A 15-month-old girl who was forcibly delivered by cesarean section last year under a British court order is now the subject of an international legal dispute, The Telegraph newspaper reported Sunday.
The court said it had authorized the C-section because it was acting in the best interests of the mother, an Italian citizen who had allegedly suffered a “mental breakdown” while in the United Kingdom for a two-week job training course, according to the newspaper report.
The baby remains in the custody of Essex social services, which is refusing to return the child to the mother even though she claims to have made a full recovery, the news report said. It said a judge has ruled that the child should be placed for adoption because of the risk of the woman having a relapse.
An Essex county council spokesman told the newspaper that the local authorities would not comment on ongoing cases involving vulnerable people and children, the report said.
The woman's ex-husband, an American, became involved in the case and requested that the baby be sent to Los Angeles to live with the man’s sister, the newspaper said.
It said that under British law, children are to be adopted by members of their wider family wherever possible. However, the report said social services ruled in March that the American woman had no “blood” tie to the baby.
The mother is now fighting to have the court's ruling overturned before the adoption process is completed, the newspaper report said.
It said that attorneys for the mother, who cannot be named for legal reasons, described the case as “unprecedented” and said officials should have consulted her family beforehand, and should have also involved the Italian social services.
“I have never heard of anything like this in all my 40 years in the job," Brendan Fleming, the woman’s British lawyer, told The Telegraph. “I can understand if someone is very ill that they may not be able to consent to a medical procedure, but a forced cesarean is unprecedented."
The case has raised questions about the scope of social workers’ powers in the U.K.
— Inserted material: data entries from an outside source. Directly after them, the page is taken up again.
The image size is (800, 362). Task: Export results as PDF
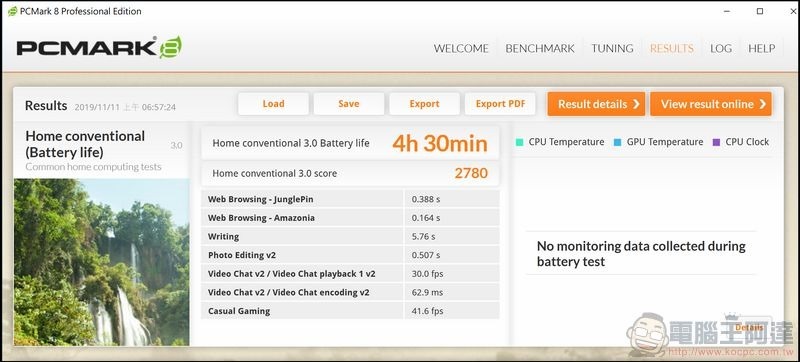[501, 104]
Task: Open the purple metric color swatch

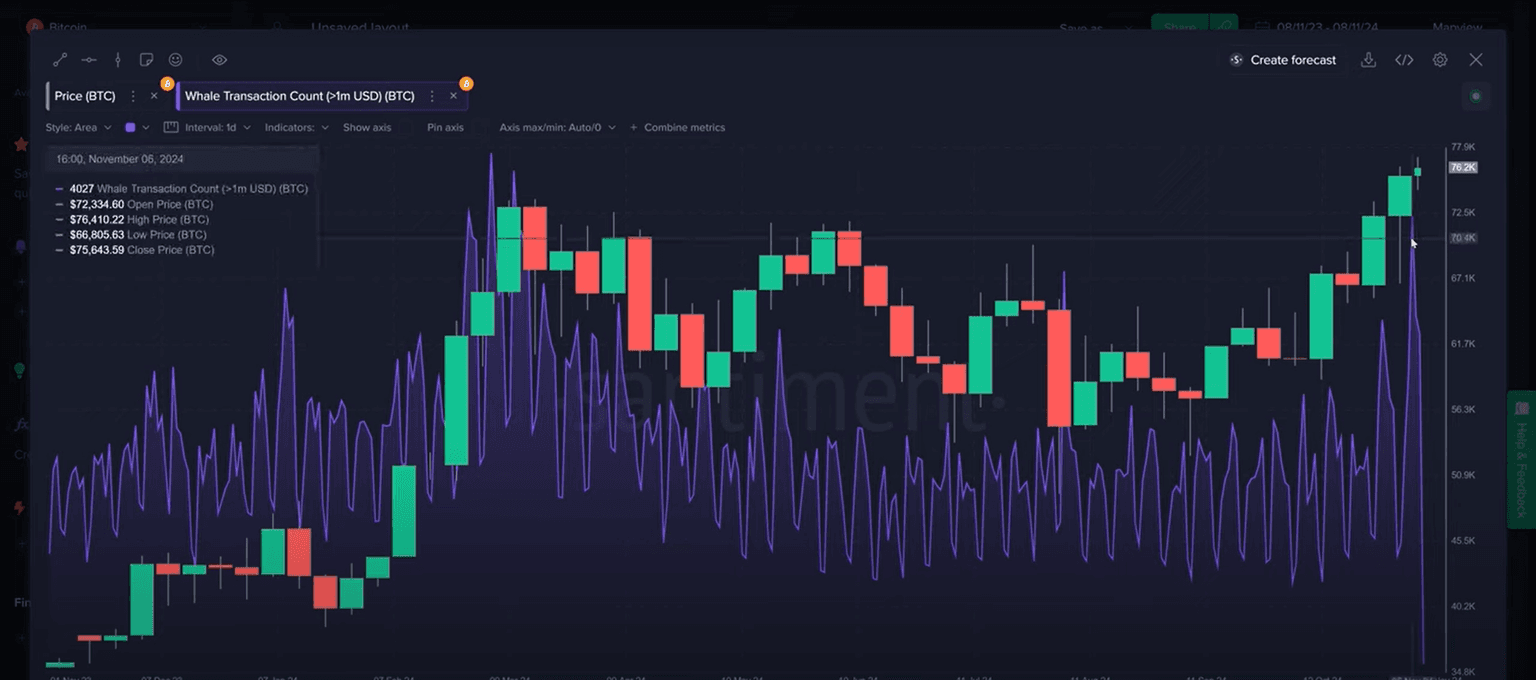Action: [131, 128]
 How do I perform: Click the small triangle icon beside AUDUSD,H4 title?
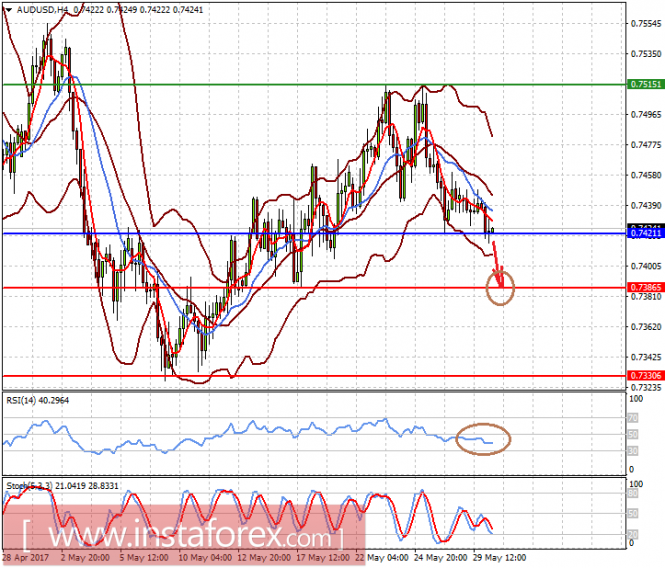7,10
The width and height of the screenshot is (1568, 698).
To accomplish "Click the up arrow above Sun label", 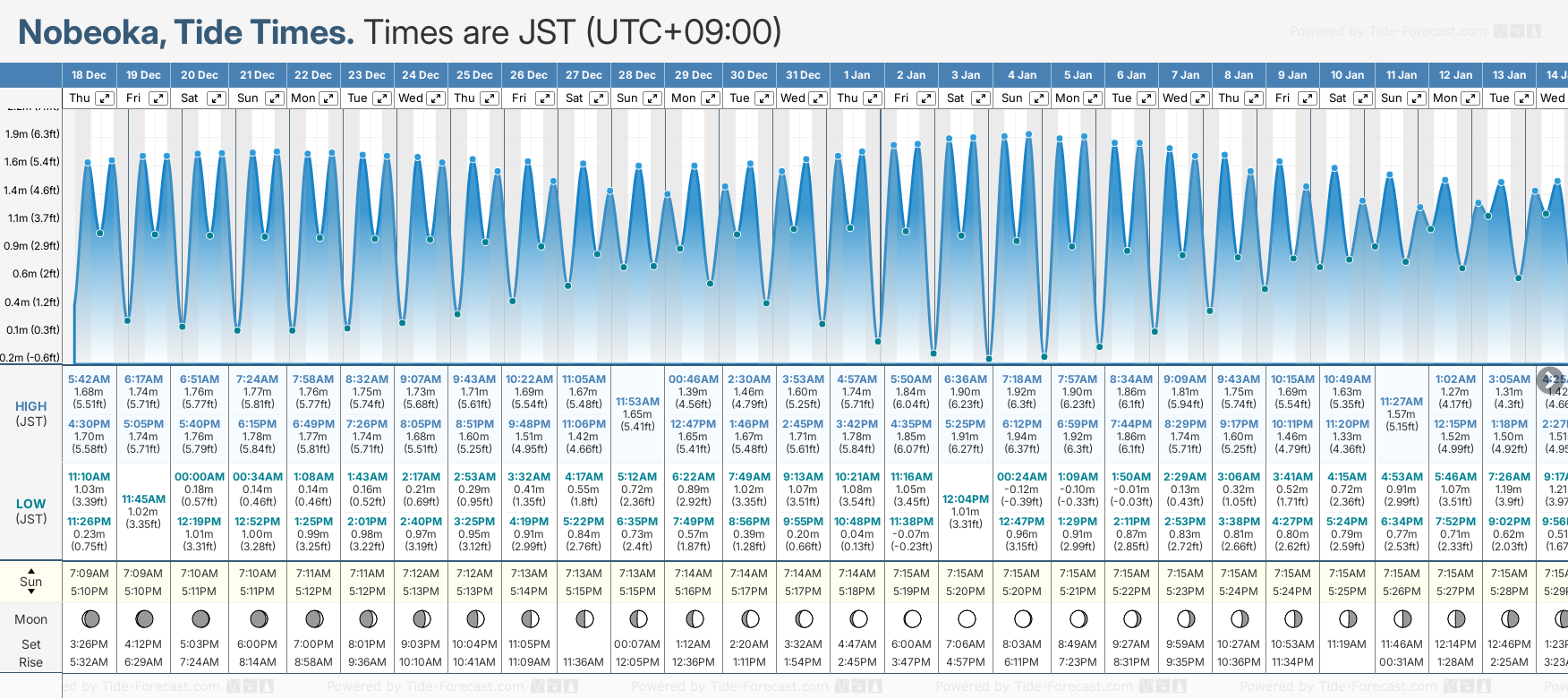I will coord(31,570).
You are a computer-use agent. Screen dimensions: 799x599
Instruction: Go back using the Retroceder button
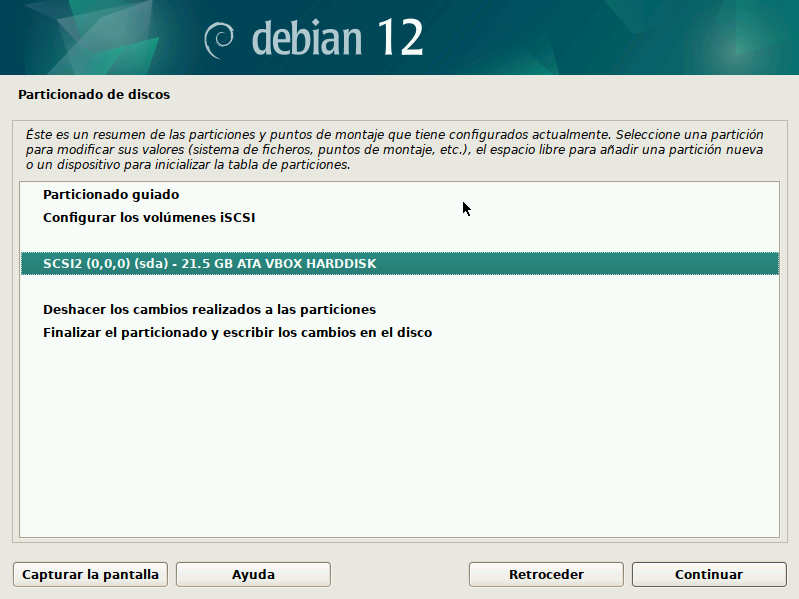(546, 574)
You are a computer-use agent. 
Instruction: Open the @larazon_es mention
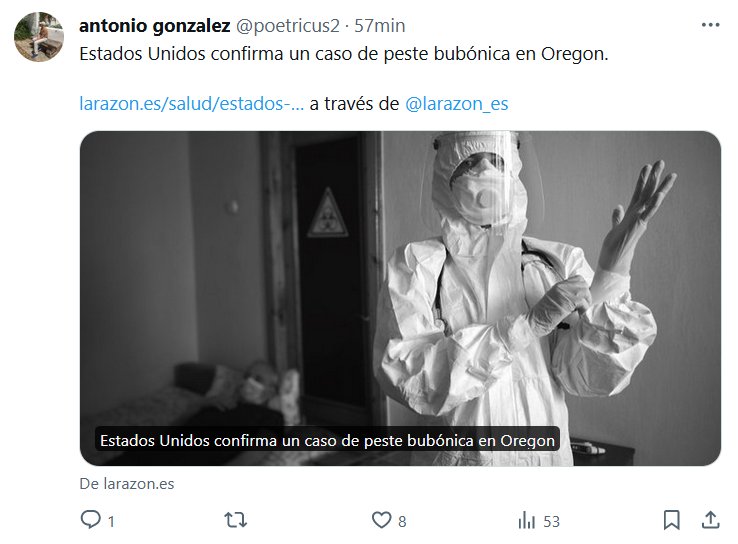(x=457, y=104)
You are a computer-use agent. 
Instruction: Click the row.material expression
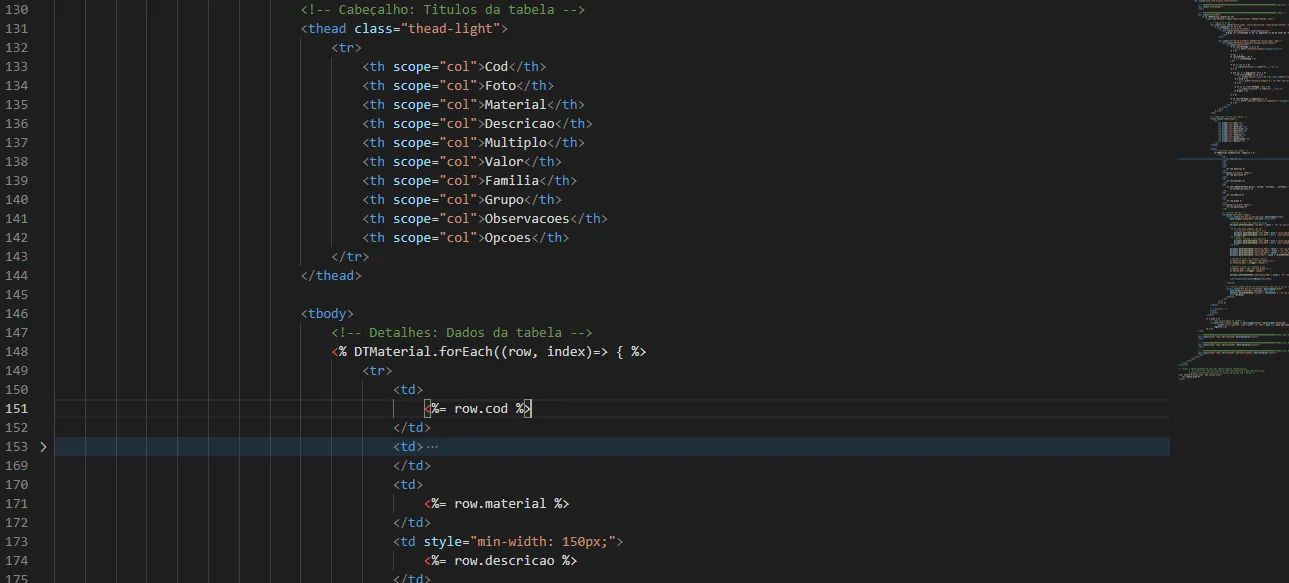pyautogui.click(x=500, y=504)
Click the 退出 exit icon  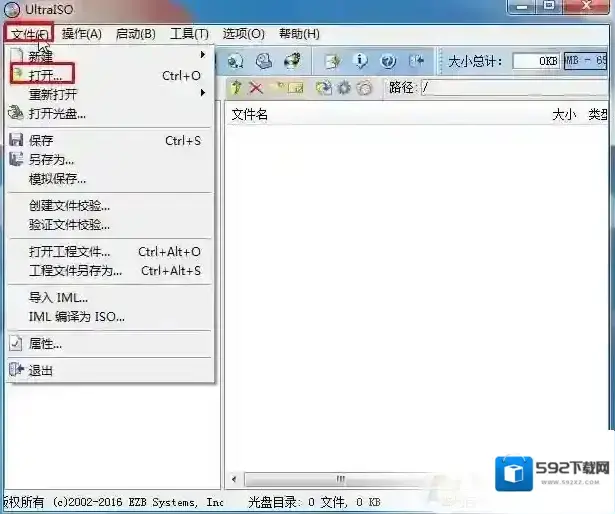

Member of Parliament John Hemming, who has been campaigning for reform and greater transparency in court proceedings involving family matters, said Sunday he would raise the issue in Parliament this week. “I have seen a number of cases of abuses of people’s rights in the family courts, but this has to be one of the more extreme," he told the newspaper.
“It involves the Court of Protection authorizing a cesarean section without the person concerned being made aware of what was proposed. I worry about the way these decisions about a person’s mental capacity are being taken without any apparent concern as to the effect on the individual being affected,” he was quoted as saying.
Hemming has helped foreign parents win back their children from Britain’s child protection system on the grounds that British courts have no jurisdiction over them, the newspaper said.
The report said the woman, who said she was kept in the dark about the initial proceedings, had suffered from a panic attack when she could not find her two daughters' passports at an airline hotel. She reportedly called the police, who arrived while the woman was on the phone with her mother. The police requested to speak to the woman’s mother, who told the officers that her daughter suffered from a bipolar condition, the news report said.
It said the police then informed the mother that they were going to take her to the hospital to “make sure that the baby was OK.” Instead, they took her to a psychiatric hospital, where she was restrained under Britain's Mental Health Act, according to The Telegraph.
Meanwhile, social workers reportedly sought a court order that would allow them to remove the child from the woman's womb.
The report said that the woman was eventually strapped down, forcibly sedated and subjected to a cesarean section while unconscious.
It said the mother returned from Italy to the U.K. in February to request the return of her daughter, but the judge ruled that the child should be placed for adoption because of the risk that the mother may suffer from a relapse, her lawyers said according to the report.
The High Court in Rome expressed outrage over the matter and questioned why U.K. proceedings had been applied to the child of an Italian citizen “habitually resident” in Italy, The Telegraph said.